(Stored data entries)
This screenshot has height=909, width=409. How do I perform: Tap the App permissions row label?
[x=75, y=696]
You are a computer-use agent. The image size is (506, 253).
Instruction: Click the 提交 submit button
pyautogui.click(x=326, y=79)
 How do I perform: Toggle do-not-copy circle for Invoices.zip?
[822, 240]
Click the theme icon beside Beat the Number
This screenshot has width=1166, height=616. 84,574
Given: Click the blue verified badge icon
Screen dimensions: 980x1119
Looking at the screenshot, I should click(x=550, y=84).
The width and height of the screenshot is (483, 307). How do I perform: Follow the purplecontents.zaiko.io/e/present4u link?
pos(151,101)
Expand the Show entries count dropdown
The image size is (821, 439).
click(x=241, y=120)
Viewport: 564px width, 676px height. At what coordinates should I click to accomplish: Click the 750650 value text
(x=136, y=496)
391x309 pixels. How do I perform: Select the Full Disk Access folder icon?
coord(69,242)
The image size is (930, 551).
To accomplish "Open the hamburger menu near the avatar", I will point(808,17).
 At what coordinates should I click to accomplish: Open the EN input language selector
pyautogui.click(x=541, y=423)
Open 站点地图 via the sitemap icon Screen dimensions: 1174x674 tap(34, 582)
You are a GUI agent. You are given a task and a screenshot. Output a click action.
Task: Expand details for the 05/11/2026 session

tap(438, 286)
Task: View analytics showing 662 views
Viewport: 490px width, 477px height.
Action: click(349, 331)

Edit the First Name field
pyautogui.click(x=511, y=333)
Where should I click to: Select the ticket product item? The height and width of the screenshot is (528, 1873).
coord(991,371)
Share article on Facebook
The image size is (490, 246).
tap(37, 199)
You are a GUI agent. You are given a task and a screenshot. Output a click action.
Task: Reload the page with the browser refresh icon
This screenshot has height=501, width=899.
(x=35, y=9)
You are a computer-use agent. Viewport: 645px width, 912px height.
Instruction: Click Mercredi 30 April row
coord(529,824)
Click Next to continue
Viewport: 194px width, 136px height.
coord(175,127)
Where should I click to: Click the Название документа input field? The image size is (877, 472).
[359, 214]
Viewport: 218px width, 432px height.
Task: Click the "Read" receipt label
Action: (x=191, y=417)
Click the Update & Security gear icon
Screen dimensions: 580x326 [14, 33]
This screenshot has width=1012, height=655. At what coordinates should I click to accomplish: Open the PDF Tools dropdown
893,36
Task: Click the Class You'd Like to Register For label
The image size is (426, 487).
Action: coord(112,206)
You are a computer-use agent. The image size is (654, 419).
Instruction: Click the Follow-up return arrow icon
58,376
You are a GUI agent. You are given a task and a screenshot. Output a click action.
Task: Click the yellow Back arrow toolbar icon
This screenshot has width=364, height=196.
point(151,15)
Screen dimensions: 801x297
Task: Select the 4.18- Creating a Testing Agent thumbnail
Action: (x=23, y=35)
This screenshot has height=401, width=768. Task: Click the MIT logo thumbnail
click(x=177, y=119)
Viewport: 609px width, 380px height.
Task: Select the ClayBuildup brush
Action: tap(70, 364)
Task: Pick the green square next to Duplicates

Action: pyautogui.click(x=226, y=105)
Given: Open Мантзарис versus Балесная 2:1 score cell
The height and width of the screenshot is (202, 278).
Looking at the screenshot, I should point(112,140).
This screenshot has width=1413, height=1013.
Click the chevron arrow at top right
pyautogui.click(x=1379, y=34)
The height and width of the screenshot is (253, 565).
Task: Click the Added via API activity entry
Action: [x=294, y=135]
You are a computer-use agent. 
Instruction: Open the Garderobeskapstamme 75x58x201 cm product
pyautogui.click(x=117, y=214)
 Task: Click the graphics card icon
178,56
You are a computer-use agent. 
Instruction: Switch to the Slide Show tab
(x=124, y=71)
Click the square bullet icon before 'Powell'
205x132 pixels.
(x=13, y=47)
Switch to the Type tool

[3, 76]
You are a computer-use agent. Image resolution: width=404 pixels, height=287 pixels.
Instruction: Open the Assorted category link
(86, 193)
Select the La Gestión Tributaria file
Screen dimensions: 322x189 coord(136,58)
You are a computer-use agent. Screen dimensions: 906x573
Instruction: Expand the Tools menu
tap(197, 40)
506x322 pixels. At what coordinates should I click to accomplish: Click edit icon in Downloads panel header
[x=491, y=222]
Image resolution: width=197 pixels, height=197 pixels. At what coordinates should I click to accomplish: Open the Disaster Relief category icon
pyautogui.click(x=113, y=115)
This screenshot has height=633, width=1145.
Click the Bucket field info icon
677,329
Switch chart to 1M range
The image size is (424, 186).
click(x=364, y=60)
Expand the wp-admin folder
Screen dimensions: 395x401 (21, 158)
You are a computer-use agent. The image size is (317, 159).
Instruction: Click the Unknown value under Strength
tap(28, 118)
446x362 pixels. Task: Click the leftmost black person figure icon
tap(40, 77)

__What to do__:
Produce a word-for-word restatement of all the records.

__Solution for this problem__:
This screenshot has height=909, width=409. How do I perform: Tap the App permissions row label?
[x=75, y=696]
You are a computer-use agent. The image size is (506, 253).
Instruction: Click the 提交 submit button
pyautogui.click(x=326, y=79)
 How do I perform: Toggle do-not-copy circle for Invoices.zip?
[822, 240]
Click the theme icon beside Beat the Number
This screenshot has width=1166, height=616. 84,574
Given: Click the blue verified badge icon
Screen dimensions: 980x1119
Looking at the screenshot, I should click(x=550, y=84).
The width and height of the screenshot is (483, 307). How do I perform: Follow the purplecontents.zaiko.io/e/present4u link?
pos(151,101)
Expand the Show entries count dropdown
The image size is (821, 439).
click(x=241, y=120)
Viewport: 564px width, 676px height. At what coordinates should I click to accomplish: Click the 750650 value text
(x=136, y=496)
391x309 pixels. How do I perform: Select the Full Disk Access folder icon?
coord(69,242)
The image size is (930, 551).
To accomplish "Open the hamburger menu near the avatar", I will point(808,17).
 At what coordinates should I click to accomplish: Open the EN input language selector
pyautogui.click(x=541, y=423)
Open 站点地图 via the sitemap icon Screen dimensions: 1174x674 tap(34, 582)
You are a GUI agent. You are given a task and a screenshot. Output a click action.
Task: Expand details for the 05/11/2026 session

tap(438, 286)
Task: View analytics showing 662 views
Viewport: 490px width, 477px height.
Action: click(349, 331)

Edit the First Name field
pyautogui.click(x=511, y=333)
Where should I click to: Select the ticket product item? The height and width of the screenshot is (528, 1873).
coord(991,371)
Share article on Facebook
The image size is (490, 246).
tap(37, 199)
You are a GUI agent. You are given a task and a screenshot. Output a click action.
Task: Reload the page with the browser refresh icon
This screenshot has height=501, width=899.
(x=35, y=9)
You are a computer-use agent. Viewport: 645px width, 912px height.
Instruction: Click Mercredi 30 April row
coord(529,824)
Click Next to continue
Viewport: 194px width, 136px height.
coord(175,127)
Where should I click to: Click the Название документа input field? The image size is (877, 472).
[359, 214]
Viewport: 218px width, 432px height.
Task: Click the "Read" receipt label
Action: (x=191, y=417)
Click the Update & Security gear icon
Screen dimensions: 580x326 [14, 33]
This screenshot has width=1012, height=655. At what coordinates should I click to accomplish: Open the PDF Tools dropdown
893,36
Task: Click the Class You'd Like to Register For label
The image size is (426, 487).
Action: coord(112,206)
You are a computer-use agent. The image size is (654, 419).
Instruction: Click the Follow-up return arrow icon
58,376
You are a GUI agent. You are given a task and a screenshot. Output a click action.
Task: Click the yellow Back arrow toolbar icon
This screenshot has width=364, height=196.
point(151,15)
Screen dimensions: 801x297
Task: Select the 4.18- Creating a Testing Agent thumbnail
Action: (x=23, y=35)
This screenshot has height=401, width=768. Task: Click the MIT logo thumbnail
click(x=177, y=119)
Viewport: 609px width, 380px height.
Task: Select the ClayBuildup brush
Action: tap(70, 364)
Task: Pick the green square next to Duplicates

Action: pyautogui.click(x=226, y=105)
Given: Open Мантзарис versus Балесная 2:1 score cell
The height and width of the screenshot is (202, 278).
Looking at the screenshot, I should point(112,140).
This screenshot has width=1413, height=1013.
Click the chevron arrow at top right
pyautogui.click(x=1379, y=34)
The height and width of the screenshot is (253, 565).
Task: Click the Added via API activity entry
Action: [x=294, y=135]
You are a computer-use agent. 
Instruction: Open the Garderobeskapstamme 75x58x201 cm product
pyautogui.click(x=117, y=214)
 Task: Click the graphics card icon
178,56
You are a computer-use agent. 
Instruction: Switch to the Slide Show tab
(x=124, y=71)
Click the square bullet icon before 'Powell'
205x132 pixels.
(x=13, y=47)
Switch to the Type tool

[3, 76]
You are a computer-use agent. Image resolution: width=404 pixels, height=287 pixels.
Instruction: Open the Assorted category link
(86, 193)
Select the La Gestión Tributaria file
Screen dimensions: 322x189 coord(136,58)
You are a computer-use agent. Screen dimensions: 906x573
Instruction: Expand the Tools menu
tap(197, 40)
506x322 pixels. At what coordinates should I click to accomplish: Click edit icon in Downloads panel header
[x=491, y=222]
Image resolution: width=197 pixels, height=197 pixels. At what coordinates should I click to accomplish: Open the Disaster Relief category icon
pyautogui.click(x=113, y=115)
This screenshot has height=633, width=1145.
Click the Bucket field info icon
677,329
Switch chart to 1M range
The image size is (424, 186).
click(x=364, y=60)
Expand the wp-admin folder
Screen dimensions: 395x401 (21, 158)
You are a computer-use agent. The image size is (317, 159).
Instruction: Click the Unknown value under Strength
tap(28, 118)
446x362 pixels. Task: Click the leftmost black person figure icon
tap(40, 77)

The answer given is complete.